Alumni, staff, faculty, students and parents of students planned an on-campus protest to voice dissatisfaction with both the layoffs and what they see as a flawed decision by Hampshire’s leaders to seek a partnership with another institution, organizers said. They also planned to pressure the Massachusetts attorney general’s office to investigate Hampshire trustees’ decision not to admit a full entering class.
Their plans come as a diffuse opposition movement has been coalescing in the weeks since Hampshire — a private liberal arts college in Amherst, Mass., known as a great experiment in self-directed education — announced in mid-January it was seeking a partnership in the face of intense enrollment and financial challenges. About two weeks later, Hampshire’s leaders announced a decision not to admit a traditional class of new students in the fall. Instead, the college will only enroll new students who had already been admitted under early decision or who had been admitted and deferred enrolling for a year.

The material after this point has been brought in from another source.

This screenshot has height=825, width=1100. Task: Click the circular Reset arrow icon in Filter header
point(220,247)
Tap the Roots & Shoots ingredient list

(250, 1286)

Alumni are also attempting to raise millions of dollars they think can keep Hampshire operating as an independent institution. And those linked to Hampshire aren’t the only ones trying to find money to fight off a decision they don’t like about a private liberal arts college’s future. A group is attempting to enlist donors to keep Green Mountain College in Vermont from acting on plans announced last month to close at the end of the current semester.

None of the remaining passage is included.